Dans l’histoire du mouvement analytique, les témoignages convergent comme le montrent les travaux d’Élisabeth Roudinesco. Les candidats analystes qui ont subi le silence absolu de leurs analystes feront subir ce même silence à leurs futurs patients. De même, ceux qui ont subi les séances ultracourtes les feront subir également à leurs futurs patients. Quant au divan, les candidats qui ont été obligés de s’y allonger pendant leur analyse « didactique » (analyse de formation) obligeront leurs futurs patients à faire de même. Ce mécanisme bien connu des analystes d’enfants s’appelle « l’identification à l’agresseur ». L’agressé devient lui-même agresseur parce qu’il n’a rien compris à l’agression qu’il a subie, agression qui relève de l’arbitraire.

Or Freud est très clair à propos du divan : « Je ne supporte pas que l’on me regarde huit heures par jour. De plus, comme au cours des séances je me laisse aller à mes pensées inconscientes, je ne veux pas que l’expression de mon visage puisse fournir au patient certaines indications qu’il pourrait interpréter ou qui influenceraient ses dires. »

Les raisons de Freud sont claires. Le divan lui permet d’échapper au regard qu’il ne supporte pas tout le temps de sa consultation. C’est pour lui la raison principale. La seconde raison concerne le patient : l’expression du visage de Freud peut perturber le flot de ses associations. Si la technique primait, la seconde raison aurait dû être la première. On comprend bien pourquoi Paul Roazen avance que Freud n’avait pas de technique, mais du savoir-faire et du tact.

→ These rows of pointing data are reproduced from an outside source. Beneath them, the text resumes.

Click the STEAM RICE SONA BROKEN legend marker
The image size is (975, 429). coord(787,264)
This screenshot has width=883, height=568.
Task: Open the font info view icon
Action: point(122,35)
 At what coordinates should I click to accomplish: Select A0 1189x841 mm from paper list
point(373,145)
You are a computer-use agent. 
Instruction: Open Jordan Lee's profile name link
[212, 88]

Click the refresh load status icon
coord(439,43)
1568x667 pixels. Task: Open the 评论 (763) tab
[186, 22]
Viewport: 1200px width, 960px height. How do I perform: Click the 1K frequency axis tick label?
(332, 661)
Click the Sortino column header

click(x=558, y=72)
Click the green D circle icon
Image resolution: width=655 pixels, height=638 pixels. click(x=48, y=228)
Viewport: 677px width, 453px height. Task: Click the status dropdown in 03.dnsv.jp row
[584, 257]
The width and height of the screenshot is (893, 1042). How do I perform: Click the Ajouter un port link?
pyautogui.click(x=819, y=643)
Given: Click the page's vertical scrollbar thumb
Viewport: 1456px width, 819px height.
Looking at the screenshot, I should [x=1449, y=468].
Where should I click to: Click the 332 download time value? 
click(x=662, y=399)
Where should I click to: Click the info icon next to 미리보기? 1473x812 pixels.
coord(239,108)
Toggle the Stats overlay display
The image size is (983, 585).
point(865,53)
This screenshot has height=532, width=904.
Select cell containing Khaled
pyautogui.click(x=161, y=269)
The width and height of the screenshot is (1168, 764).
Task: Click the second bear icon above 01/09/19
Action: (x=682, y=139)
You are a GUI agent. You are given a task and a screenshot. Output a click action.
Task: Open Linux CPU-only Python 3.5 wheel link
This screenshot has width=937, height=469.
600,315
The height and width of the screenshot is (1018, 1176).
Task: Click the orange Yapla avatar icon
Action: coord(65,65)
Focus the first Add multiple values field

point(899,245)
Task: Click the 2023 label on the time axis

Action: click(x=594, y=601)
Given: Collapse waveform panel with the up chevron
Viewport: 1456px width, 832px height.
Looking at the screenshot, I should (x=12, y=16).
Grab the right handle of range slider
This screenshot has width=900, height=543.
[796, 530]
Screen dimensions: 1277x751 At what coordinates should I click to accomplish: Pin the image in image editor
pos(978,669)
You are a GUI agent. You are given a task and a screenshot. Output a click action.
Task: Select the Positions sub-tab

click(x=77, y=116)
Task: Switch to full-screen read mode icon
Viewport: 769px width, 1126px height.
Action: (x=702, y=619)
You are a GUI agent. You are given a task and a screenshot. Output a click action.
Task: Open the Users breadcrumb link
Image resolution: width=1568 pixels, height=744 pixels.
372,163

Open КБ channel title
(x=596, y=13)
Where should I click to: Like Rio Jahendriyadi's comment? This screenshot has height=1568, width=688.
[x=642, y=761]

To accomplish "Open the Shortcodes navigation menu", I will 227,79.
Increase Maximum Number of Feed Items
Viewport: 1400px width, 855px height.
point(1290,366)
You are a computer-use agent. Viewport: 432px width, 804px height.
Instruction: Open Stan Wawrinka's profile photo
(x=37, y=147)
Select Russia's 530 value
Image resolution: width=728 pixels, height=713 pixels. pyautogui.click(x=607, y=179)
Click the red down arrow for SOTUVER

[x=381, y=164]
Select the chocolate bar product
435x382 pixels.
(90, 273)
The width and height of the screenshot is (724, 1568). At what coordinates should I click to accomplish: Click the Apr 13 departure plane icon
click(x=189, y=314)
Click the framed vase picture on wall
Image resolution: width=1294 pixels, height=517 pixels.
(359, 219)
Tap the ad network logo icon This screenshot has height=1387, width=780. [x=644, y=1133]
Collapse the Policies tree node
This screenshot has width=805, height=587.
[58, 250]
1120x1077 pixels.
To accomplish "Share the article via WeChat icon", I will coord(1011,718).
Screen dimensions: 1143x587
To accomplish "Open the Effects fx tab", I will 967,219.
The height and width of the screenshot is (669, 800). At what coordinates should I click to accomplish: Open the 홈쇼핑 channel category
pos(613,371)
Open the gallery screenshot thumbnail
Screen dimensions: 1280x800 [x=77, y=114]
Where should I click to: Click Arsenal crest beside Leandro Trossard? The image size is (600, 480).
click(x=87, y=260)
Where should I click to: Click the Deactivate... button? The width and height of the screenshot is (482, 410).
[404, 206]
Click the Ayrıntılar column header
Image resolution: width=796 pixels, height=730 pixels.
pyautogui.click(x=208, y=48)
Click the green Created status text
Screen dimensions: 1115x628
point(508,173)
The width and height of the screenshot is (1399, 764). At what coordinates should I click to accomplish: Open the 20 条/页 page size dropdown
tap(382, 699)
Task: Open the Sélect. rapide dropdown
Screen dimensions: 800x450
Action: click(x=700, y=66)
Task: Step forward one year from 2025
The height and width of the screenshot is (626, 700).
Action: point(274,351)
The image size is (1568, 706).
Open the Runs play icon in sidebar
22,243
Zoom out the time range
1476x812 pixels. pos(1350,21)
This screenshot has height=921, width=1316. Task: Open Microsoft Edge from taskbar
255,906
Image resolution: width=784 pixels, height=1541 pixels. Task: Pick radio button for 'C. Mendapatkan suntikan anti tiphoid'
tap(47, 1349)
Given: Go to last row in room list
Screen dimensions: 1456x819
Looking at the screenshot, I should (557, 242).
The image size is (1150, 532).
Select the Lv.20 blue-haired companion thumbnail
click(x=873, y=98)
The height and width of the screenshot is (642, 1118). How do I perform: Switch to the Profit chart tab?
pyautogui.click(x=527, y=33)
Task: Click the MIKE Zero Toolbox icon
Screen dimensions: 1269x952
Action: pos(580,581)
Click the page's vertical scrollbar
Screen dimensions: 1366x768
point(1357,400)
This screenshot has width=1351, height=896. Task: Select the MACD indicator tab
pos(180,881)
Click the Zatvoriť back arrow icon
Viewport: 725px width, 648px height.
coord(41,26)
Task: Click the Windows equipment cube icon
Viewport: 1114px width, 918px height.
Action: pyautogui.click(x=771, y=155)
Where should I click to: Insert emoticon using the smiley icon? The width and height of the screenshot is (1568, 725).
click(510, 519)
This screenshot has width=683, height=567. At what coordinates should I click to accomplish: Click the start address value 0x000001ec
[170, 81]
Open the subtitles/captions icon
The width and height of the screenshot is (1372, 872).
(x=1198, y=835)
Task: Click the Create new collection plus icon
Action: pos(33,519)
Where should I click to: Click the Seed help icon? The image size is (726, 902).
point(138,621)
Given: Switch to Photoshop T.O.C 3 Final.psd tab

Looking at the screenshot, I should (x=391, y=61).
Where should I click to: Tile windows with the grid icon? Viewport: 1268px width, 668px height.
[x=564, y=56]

La technique s’est transformée en un outil qui aveugle les analystes. Observer les règles techniques de façon ritualisée donne aux analystes une pseudo-identité. Je suis analyste parce que ma séance est de 45 minutes, ou de 10 minutes, je suis analyste parce que je me tais systématiquement ou que j’allonge obligatoirement mes patients sur le divan. Ils oublient que ce qui fait l’analyste, c’est son désir de savoir, c’est ne pas céder sur son désir, son éthique.